8:01 p.m. - 2005-02-18
Farewell JB


Tonight Mw and I took my best friend JB out for dinner. It was a farewell dinner.

As I think about it, my heart just feels heavier and heavier. She's going back home to the "Motor City" and while I know it is all for the best, a small selfish part of me wants her here.

We grew close quickly and I have come to realize how much she means to me.

I have tried to comfort her, like any good friend would, by saying we will be up to visit. She smiles and for now it seems to work (the comforting I mean).

I wish I could comfort myself.

I am hiding what I'm feeling because her situation is complicated, I am the least of her worries, she is a mom, the oldest of her 2 adorable little ones is 2 years of age, the youngest, her son a mere 9 months old.

So, while it is perfectly fine for me to go through this feeling of loss, a mini mourning period if you will, in the context of what she will have to go through to re-settle and get back to work, etc. is a far larger task bearing much more weight.

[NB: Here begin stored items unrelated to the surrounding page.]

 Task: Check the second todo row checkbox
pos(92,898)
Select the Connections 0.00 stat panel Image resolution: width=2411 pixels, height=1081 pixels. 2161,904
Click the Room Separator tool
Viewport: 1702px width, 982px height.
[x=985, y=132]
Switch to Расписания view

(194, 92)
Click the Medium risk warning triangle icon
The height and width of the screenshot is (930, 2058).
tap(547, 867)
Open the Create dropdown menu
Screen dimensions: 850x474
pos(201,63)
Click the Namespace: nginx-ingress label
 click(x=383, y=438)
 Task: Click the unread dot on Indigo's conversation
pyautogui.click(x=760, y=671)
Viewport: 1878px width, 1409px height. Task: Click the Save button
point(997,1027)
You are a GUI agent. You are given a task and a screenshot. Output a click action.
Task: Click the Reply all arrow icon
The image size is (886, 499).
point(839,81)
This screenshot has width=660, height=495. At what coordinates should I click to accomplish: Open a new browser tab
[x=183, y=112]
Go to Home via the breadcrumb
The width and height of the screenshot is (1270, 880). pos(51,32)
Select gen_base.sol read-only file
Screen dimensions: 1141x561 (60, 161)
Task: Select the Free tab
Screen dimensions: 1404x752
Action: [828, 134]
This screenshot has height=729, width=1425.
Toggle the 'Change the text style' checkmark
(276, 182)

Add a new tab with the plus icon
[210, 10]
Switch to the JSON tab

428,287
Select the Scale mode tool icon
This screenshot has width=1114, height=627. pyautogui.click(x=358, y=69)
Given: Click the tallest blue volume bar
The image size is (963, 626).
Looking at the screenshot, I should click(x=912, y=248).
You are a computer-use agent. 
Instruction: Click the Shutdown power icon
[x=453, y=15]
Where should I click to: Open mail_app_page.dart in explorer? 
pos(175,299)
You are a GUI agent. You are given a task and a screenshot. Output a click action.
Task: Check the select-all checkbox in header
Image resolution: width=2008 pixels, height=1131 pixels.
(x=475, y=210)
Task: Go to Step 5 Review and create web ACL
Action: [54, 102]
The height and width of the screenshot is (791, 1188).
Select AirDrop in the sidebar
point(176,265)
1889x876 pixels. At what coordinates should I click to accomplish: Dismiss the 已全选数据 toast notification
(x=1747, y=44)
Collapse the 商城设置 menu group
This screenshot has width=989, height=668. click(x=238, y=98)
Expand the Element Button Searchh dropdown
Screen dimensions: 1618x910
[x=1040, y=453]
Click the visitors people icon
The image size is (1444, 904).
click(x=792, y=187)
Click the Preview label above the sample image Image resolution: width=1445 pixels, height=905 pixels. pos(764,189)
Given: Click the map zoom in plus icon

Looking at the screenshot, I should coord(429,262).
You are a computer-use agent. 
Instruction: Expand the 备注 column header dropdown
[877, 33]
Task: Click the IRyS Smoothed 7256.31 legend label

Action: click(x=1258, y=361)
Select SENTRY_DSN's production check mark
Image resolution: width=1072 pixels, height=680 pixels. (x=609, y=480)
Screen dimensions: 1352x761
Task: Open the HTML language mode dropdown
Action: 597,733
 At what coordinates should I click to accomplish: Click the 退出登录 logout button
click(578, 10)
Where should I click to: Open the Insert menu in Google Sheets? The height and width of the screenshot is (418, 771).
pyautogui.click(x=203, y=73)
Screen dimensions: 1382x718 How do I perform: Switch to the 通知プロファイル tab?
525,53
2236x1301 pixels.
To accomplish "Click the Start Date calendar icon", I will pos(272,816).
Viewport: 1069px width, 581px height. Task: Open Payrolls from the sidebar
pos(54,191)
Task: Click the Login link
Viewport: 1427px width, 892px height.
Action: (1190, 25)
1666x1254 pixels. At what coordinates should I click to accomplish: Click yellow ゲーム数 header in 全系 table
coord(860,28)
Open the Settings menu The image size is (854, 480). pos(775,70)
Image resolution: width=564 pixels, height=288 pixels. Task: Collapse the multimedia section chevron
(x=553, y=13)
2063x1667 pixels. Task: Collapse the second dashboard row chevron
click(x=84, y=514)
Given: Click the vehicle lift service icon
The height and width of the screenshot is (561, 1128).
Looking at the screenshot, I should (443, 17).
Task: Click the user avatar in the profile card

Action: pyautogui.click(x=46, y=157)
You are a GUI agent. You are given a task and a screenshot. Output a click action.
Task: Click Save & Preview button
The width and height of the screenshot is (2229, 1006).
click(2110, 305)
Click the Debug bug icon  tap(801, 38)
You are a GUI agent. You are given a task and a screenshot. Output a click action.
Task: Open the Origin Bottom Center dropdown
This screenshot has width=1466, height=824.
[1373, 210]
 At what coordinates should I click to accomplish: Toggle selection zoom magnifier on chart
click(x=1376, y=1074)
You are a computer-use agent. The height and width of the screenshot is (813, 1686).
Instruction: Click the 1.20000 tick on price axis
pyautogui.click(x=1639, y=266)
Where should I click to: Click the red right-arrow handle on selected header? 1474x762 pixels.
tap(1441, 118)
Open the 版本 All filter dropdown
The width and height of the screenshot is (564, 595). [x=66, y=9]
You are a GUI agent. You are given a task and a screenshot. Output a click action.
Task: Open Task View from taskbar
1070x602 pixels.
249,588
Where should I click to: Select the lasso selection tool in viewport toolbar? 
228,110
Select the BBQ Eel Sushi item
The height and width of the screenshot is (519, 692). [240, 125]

Time spent reflecting on my female relationships. I am proud of how far I've managed to come. Miles yet to go, however the point of this diatribe is that I am able to trust women, and be friends with them, I seek their company and as I shake my head in the affirmative, we have good times together.

Best girl friends...nothing like em.

JB you haven't left the area yet, but my heart misses you and the children already.